===== Given information
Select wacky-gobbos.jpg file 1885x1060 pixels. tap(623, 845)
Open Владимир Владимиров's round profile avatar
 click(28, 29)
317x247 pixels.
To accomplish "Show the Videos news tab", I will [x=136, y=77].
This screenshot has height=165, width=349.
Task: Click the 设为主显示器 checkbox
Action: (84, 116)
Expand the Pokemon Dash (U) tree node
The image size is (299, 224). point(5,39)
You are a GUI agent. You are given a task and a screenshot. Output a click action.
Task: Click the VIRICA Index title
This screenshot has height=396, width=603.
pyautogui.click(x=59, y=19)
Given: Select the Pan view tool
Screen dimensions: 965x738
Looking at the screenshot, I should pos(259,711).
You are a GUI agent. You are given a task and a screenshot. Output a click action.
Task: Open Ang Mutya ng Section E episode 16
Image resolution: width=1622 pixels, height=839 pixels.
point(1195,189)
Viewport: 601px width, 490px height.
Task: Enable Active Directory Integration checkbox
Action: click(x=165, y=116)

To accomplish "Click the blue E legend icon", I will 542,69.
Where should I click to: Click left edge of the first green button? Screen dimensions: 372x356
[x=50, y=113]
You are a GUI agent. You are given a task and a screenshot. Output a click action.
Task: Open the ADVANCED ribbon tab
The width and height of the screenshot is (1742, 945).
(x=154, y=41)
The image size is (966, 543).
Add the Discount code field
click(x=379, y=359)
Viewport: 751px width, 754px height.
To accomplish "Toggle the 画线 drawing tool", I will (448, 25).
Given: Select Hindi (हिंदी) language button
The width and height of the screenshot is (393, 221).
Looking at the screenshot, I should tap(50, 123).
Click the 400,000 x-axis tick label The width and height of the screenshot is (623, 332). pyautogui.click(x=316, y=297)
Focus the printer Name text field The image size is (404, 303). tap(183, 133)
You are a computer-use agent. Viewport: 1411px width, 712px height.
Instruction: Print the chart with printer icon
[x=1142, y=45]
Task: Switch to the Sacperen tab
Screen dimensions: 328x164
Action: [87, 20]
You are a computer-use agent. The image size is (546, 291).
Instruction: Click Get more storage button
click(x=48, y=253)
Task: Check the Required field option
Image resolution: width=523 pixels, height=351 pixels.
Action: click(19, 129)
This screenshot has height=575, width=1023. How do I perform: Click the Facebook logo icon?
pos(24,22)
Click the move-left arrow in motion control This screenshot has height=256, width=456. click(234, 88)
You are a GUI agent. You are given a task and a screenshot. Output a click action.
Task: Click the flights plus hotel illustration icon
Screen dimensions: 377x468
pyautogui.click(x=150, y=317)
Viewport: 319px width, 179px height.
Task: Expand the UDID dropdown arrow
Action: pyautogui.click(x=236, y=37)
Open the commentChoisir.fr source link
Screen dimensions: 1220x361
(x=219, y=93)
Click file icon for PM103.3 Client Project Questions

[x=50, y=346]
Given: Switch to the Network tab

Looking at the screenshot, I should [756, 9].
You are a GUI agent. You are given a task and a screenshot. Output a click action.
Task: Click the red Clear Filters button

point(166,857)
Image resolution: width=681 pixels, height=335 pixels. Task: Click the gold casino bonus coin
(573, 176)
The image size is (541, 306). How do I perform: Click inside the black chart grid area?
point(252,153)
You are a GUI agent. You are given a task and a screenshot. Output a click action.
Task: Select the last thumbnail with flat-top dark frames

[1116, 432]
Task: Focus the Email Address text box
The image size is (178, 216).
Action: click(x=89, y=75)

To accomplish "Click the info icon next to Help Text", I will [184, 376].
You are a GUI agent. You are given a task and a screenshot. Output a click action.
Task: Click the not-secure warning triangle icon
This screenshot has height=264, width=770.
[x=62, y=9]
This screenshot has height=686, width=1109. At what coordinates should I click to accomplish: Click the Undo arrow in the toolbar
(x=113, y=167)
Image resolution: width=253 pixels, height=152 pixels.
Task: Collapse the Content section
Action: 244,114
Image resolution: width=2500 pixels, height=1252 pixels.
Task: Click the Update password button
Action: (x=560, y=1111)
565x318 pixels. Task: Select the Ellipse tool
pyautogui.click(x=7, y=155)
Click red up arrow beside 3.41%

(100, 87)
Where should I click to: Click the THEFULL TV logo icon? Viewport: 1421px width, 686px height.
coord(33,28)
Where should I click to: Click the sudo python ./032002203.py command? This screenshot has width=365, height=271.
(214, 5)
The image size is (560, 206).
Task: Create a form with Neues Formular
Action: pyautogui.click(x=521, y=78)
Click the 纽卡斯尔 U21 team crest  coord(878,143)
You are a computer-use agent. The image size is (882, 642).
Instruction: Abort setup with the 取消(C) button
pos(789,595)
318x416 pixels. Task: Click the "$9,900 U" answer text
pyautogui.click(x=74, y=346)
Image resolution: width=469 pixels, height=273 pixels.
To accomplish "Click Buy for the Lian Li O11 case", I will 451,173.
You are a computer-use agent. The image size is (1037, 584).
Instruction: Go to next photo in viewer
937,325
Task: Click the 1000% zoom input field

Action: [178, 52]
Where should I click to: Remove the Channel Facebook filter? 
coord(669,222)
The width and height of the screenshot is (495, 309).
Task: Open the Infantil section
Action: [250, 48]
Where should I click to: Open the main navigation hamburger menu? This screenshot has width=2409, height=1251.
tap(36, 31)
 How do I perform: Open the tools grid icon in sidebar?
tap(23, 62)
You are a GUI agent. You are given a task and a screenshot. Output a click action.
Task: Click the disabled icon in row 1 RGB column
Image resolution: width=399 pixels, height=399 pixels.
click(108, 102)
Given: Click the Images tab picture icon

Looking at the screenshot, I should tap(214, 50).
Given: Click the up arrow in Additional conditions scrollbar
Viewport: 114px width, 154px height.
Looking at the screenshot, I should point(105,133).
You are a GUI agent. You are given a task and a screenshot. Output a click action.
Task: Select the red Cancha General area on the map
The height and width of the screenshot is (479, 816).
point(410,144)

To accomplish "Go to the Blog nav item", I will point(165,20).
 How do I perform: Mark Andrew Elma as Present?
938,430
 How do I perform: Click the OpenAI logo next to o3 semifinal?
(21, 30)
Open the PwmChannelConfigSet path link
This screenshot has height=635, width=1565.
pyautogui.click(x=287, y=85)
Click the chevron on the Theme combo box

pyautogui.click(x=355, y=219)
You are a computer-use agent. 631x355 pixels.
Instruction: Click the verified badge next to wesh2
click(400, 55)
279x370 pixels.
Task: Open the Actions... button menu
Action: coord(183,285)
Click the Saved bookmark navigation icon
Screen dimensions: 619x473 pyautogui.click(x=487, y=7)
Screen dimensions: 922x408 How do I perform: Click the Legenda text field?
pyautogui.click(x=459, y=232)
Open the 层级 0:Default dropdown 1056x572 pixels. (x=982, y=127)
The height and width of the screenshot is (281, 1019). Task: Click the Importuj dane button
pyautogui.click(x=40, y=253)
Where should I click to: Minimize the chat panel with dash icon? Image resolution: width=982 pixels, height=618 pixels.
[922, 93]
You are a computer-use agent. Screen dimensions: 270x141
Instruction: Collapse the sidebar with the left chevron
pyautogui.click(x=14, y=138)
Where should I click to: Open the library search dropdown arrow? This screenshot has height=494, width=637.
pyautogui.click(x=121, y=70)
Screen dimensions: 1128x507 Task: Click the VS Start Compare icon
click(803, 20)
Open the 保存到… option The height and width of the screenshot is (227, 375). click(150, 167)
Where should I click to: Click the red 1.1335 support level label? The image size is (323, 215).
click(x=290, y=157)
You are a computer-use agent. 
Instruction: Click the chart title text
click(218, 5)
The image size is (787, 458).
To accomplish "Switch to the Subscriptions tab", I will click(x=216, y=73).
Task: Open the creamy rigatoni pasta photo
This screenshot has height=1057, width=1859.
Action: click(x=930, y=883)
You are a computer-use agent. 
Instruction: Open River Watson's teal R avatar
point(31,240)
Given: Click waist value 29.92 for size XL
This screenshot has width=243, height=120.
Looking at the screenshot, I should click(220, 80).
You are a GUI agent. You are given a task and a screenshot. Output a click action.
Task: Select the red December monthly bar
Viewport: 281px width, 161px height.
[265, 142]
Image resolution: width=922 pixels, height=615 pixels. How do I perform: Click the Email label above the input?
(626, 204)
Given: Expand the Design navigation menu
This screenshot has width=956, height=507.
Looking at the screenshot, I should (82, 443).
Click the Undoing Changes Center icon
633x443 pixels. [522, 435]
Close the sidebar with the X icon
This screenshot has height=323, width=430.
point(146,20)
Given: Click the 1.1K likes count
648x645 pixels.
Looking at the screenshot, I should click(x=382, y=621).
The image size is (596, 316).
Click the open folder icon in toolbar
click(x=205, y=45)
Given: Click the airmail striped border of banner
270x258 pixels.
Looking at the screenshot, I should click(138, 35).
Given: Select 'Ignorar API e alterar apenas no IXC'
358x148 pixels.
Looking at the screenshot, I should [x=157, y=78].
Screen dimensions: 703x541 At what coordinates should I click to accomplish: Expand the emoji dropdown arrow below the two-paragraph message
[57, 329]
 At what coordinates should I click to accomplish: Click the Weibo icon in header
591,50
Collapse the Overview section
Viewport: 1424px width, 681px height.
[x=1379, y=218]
==========
■ Task directions:
Please copy the lines in the records above between the one holding "Task: Select the red December monthly bar" and the one holding "Given: Expand the Design navigation menu", inclusive, exactly and with no other line.

■ Task response:
Task: Select the red December monthly bar
Viewport: 281px width, 161px height.
[265, 142]
Image resolution: width=922 pixels, height=615 pixels. How do I perform: Click the Email label above the input?
(626, 204)
Given: Expand the Design navigation menu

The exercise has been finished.